- BRIEF: Write out exactly, excluding pictures, the lines from the one containing "The height and" through the end of the data, both included.

- DATA FOR THIS EXERCISE:
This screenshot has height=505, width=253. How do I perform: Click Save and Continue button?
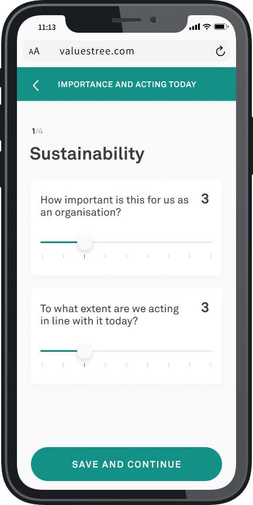[126, 464]
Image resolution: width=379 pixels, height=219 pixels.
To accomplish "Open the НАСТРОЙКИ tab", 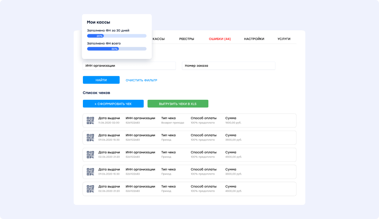I will pyautogui.click(x=254, y=39).
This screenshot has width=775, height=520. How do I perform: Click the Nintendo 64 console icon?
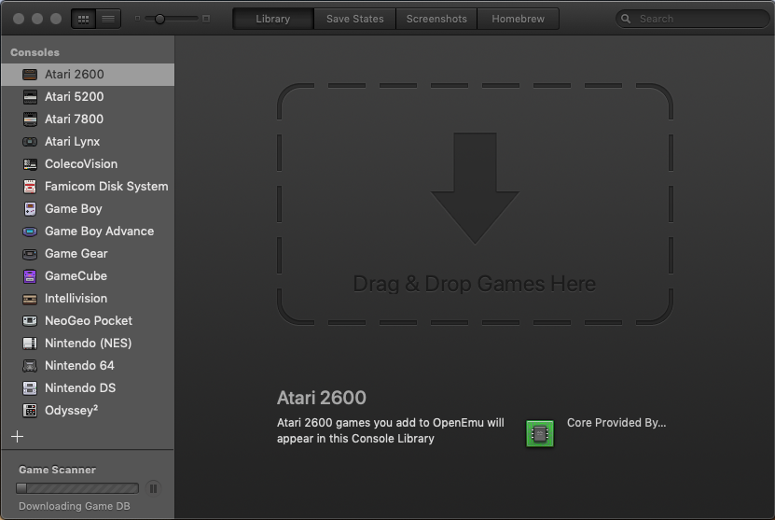[x=30, y=366]
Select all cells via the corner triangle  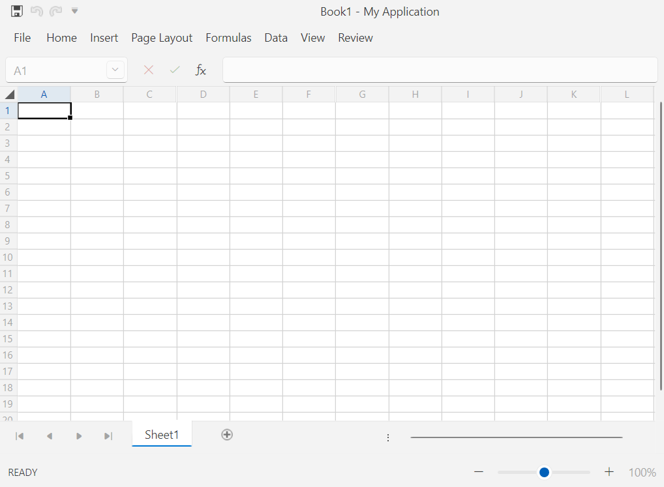[8, 94]

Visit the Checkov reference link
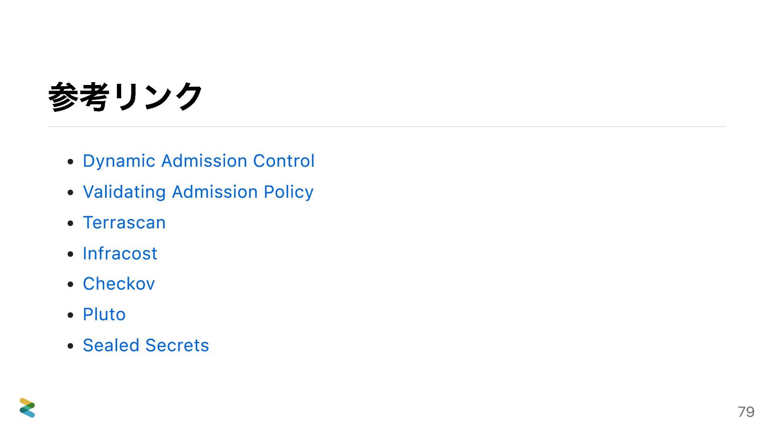click(119, 284)
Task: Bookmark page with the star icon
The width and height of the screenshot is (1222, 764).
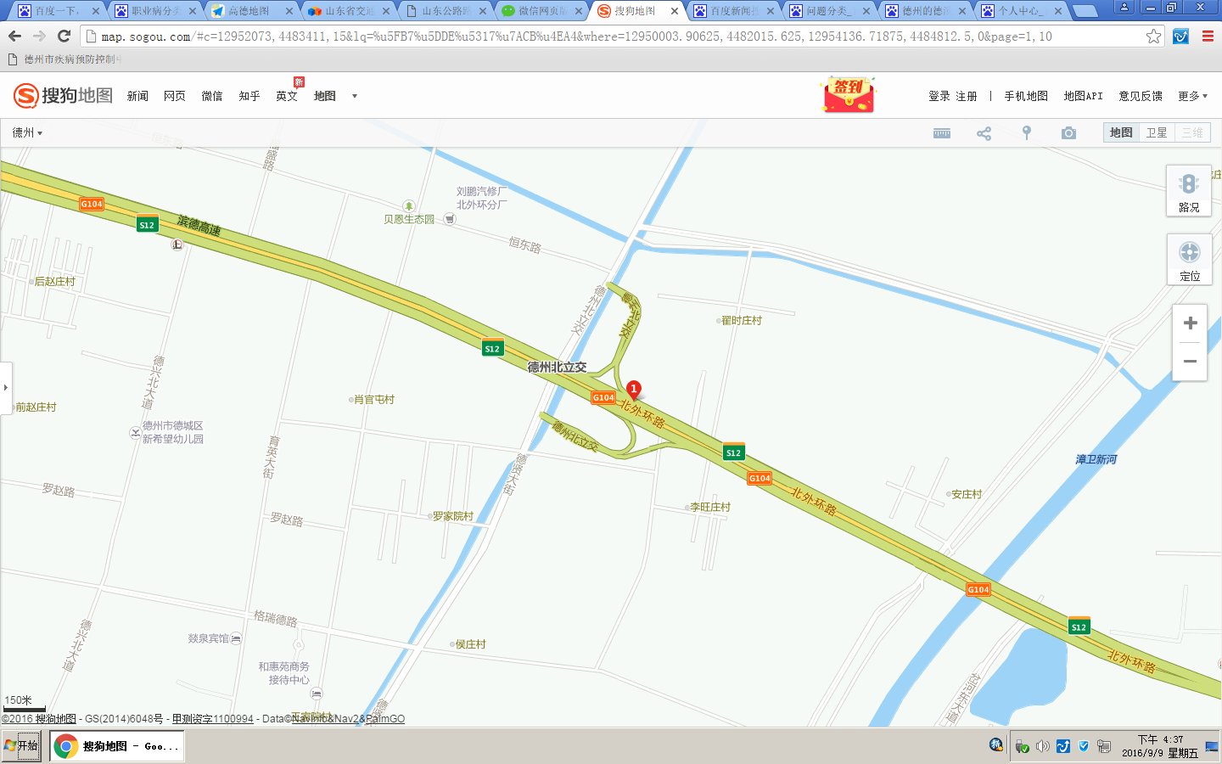Action: (x=1153, y=37)
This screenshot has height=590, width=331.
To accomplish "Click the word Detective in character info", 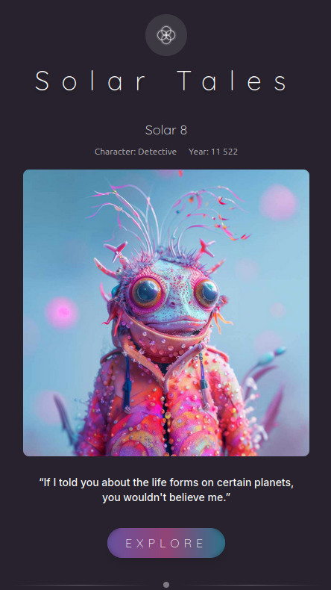I will point(157,152).
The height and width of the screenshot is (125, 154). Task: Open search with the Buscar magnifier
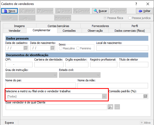tap(100, 11)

- ANSWER TO THE EXERCISE:
The height and width of the screenshot is (125, 154). Task: Open search with the Buscar magnifier
tap(100, 11)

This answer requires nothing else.